Abstract. Wetland emissions remain one of the principal sources of uncertainty in the global atmospheric methane (CH4) budget, largely due to poorly constrained process controls on CH4 production in waterlogged soils. Process-based estimates of global wetland CH4 emissions and their associated uncertainties can provide crucial prior information for model-based top-down CH4 emission estimates. Here we construct a global wetland CH4 emission model ensemble for use in atmospheric chemistry and transport models. Our 0.5° × 0.5° resolution model ensemble is based on satellite-derived surface water extent and precipitation re-analyses, nine heterotrophic respiration simulations (eight carbon cycle models and a data-constrained terrestrial carbon cycle analysis) and three temperature parameterizations for the period 2009–2010; an extended ensemble subset – based solely on precipitation and the data-constrained terrestrial carbon cycle analysis – is derived for the period 2001–2015. We incorporate the mean of the full and extended model ensembles into GEOS-Chem and compare model against surface measurements of atmospheric CH4; model performance (site-level and zonal mean anomaly residuals) compares favourably against published wetland CH4 emissions scenarios.

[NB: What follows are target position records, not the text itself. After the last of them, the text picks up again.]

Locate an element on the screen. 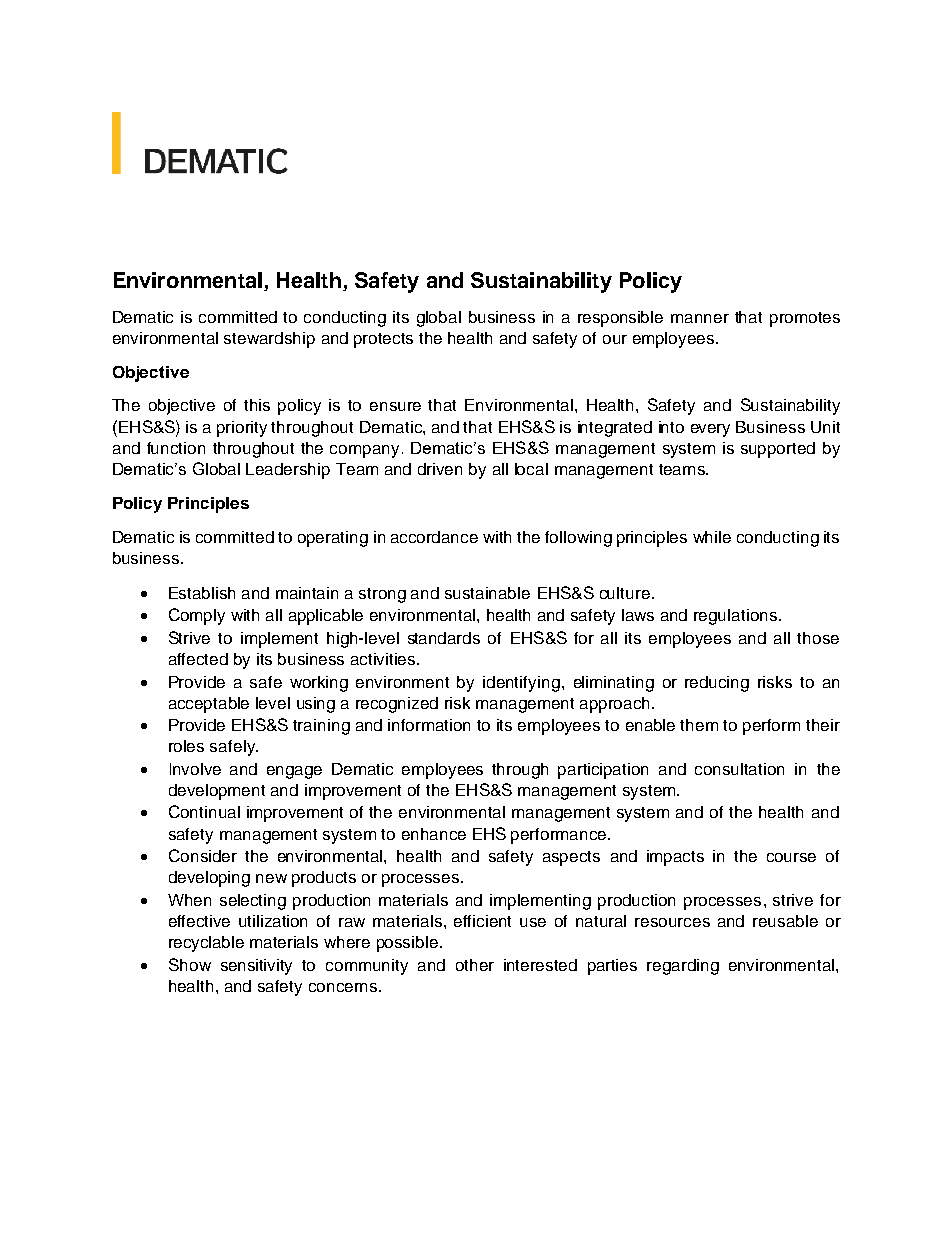 This screenshot has height=1233, width=952. while is located at coordinates (712, 537).
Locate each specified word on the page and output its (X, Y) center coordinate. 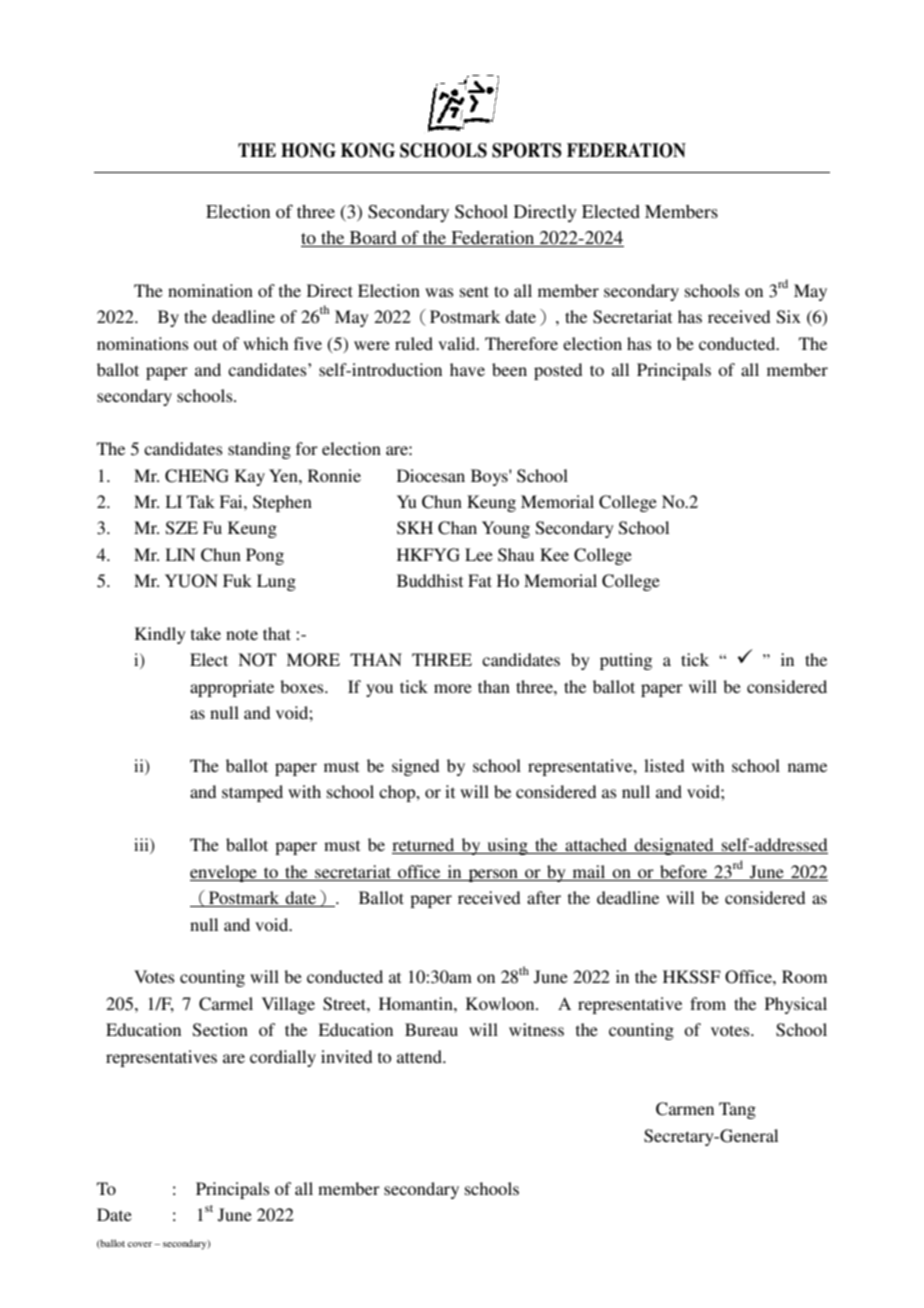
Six (789, 317)
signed (415, 767)
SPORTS (527, 150)
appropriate (232, 688)
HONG (308, 150)
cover (140, 1244)
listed (664, 765)
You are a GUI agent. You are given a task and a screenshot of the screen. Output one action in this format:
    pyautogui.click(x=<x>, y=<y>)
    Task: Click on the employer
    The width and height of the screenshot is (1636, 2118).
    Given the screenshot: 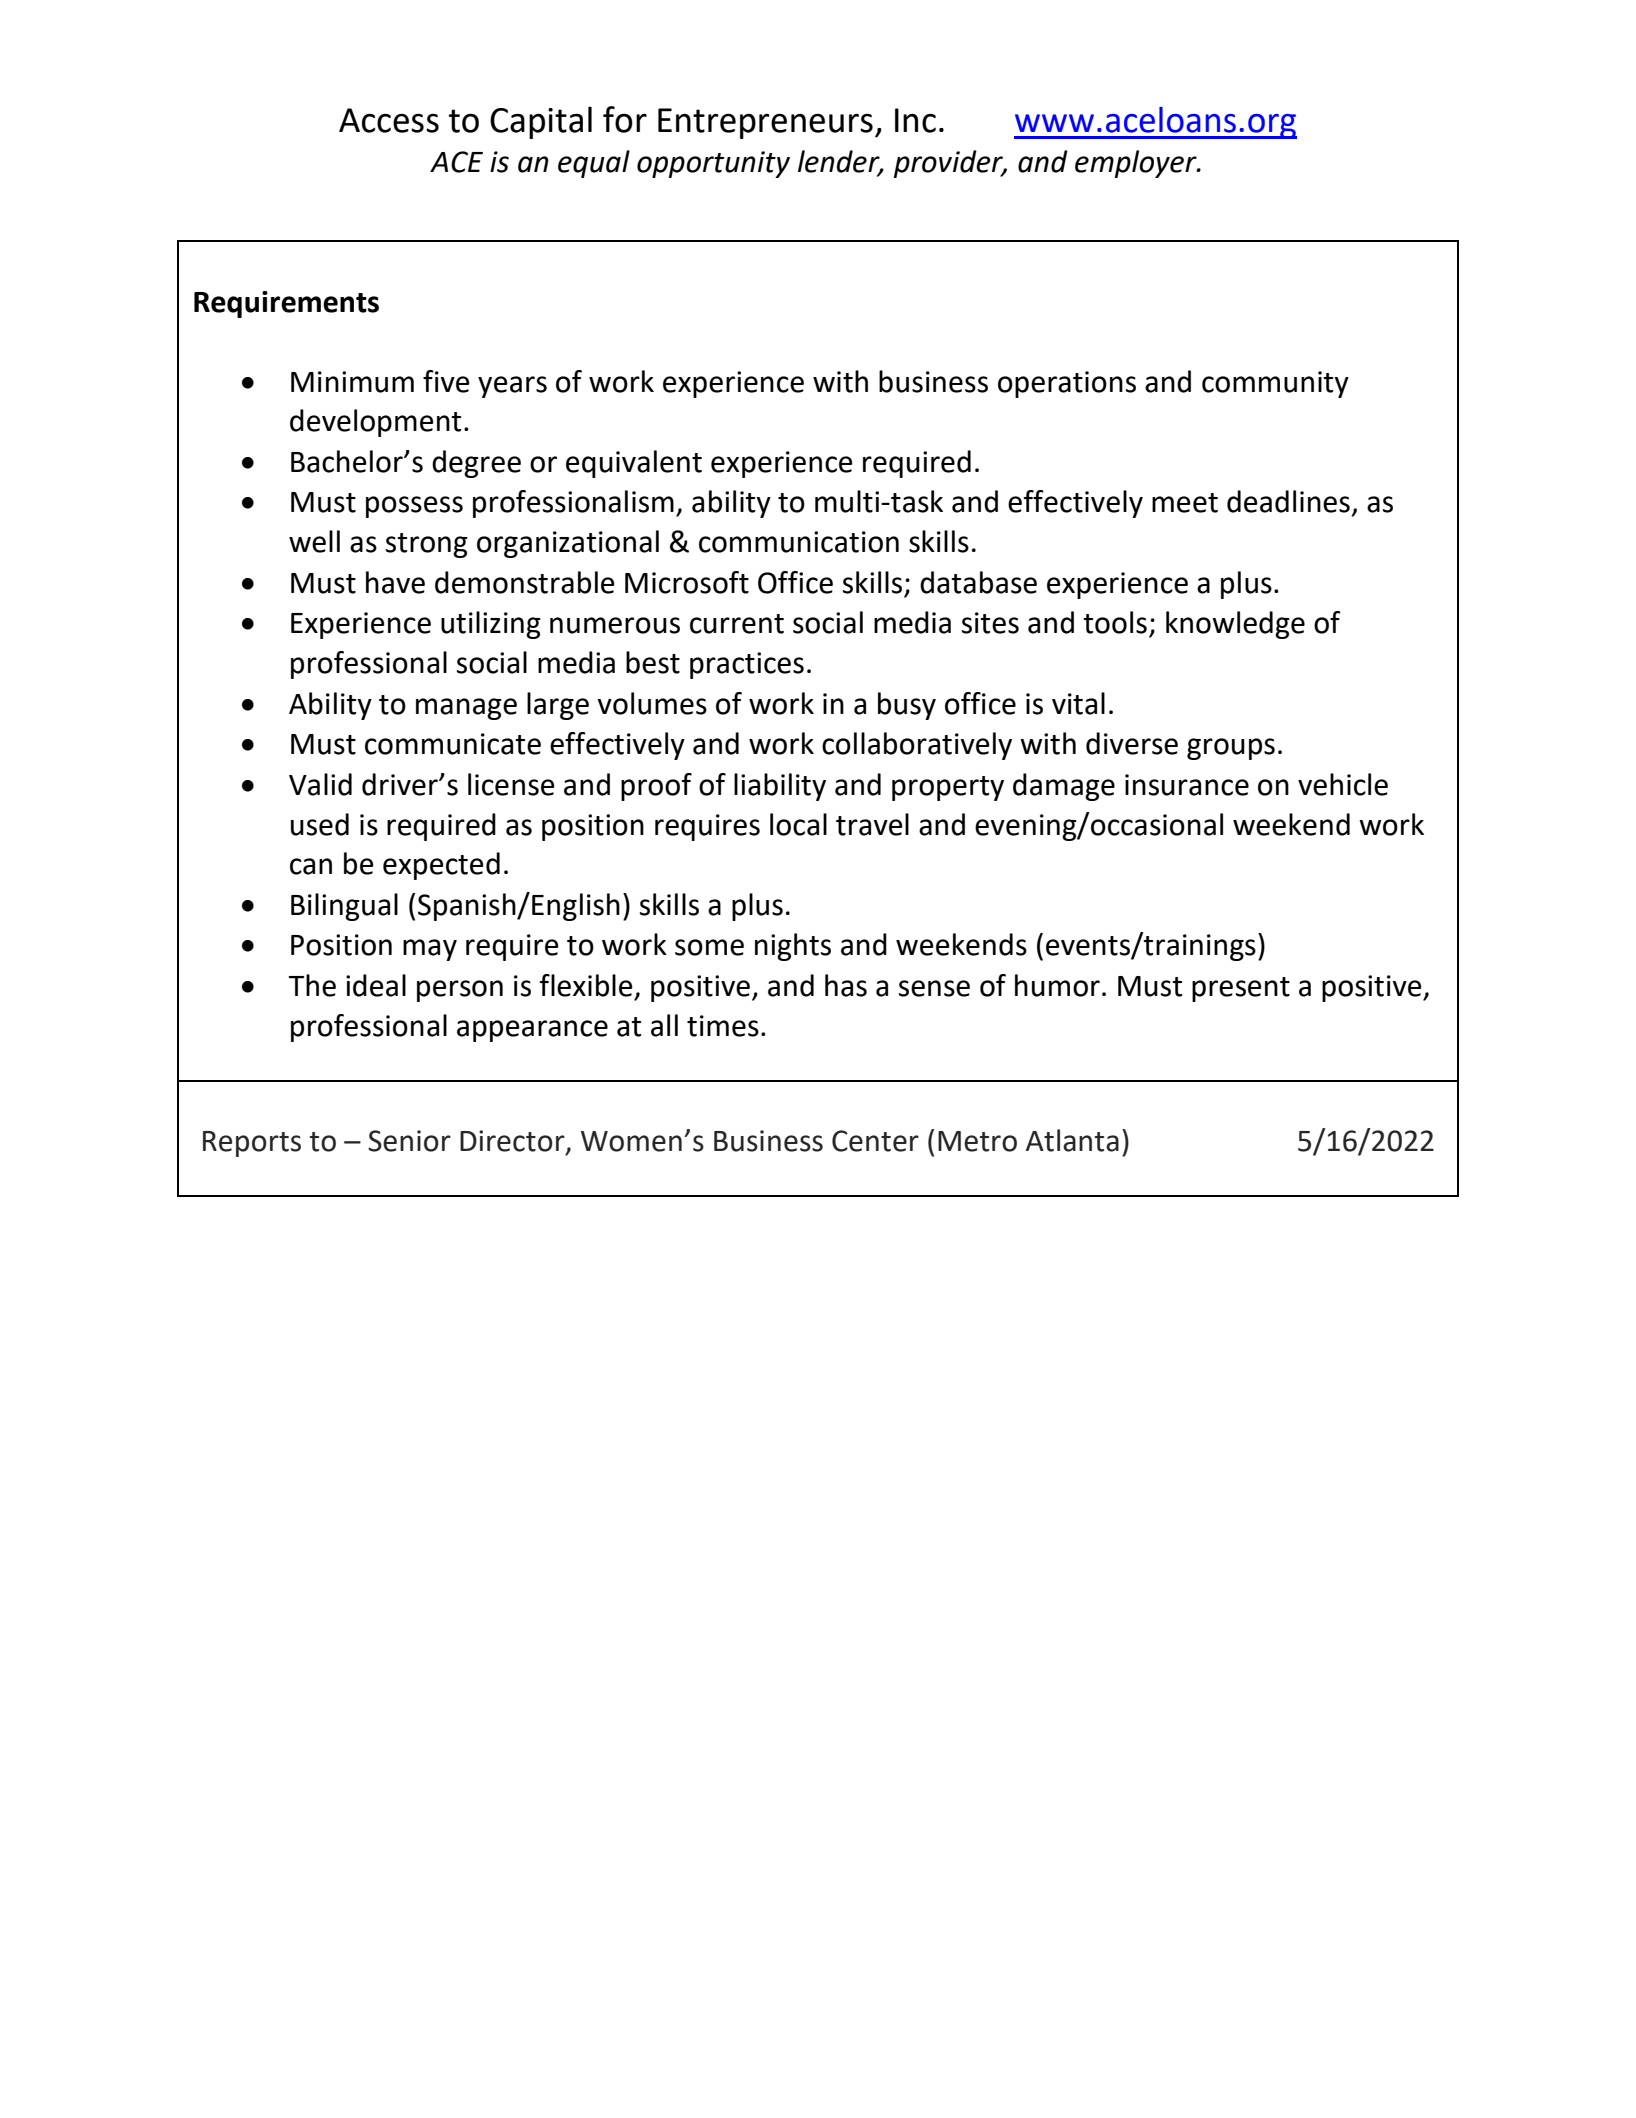 What is the action you would take?
    pyautogui.click(x=1137, y=164)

We find that uncertainties in carbon decomposition rates and wetland extent together account for more than 80 % of the primary uncertainty in the timing, magnitude and seasonal variability of wetland CH4 emissions, although uncertainty in the temperature CH4:C dependence is a significant contributor to seasonal variations in mid-latitude wetland CH4 emissions. The combination of satellite, carbon cycle models and temperature dependence parameterizations provides a physically informed structural a priori uncertainty critical for top-down estimates of wetland CH4 fluxes: specifically, our ensemble can provide enhanced information on the prior CH4 emissions uncertainty and the error covariance structure, as well as a means for using posterior flux estimates and their uncertainties to quantitatively constrain global wetland CH4 emission biogeochemical process controls.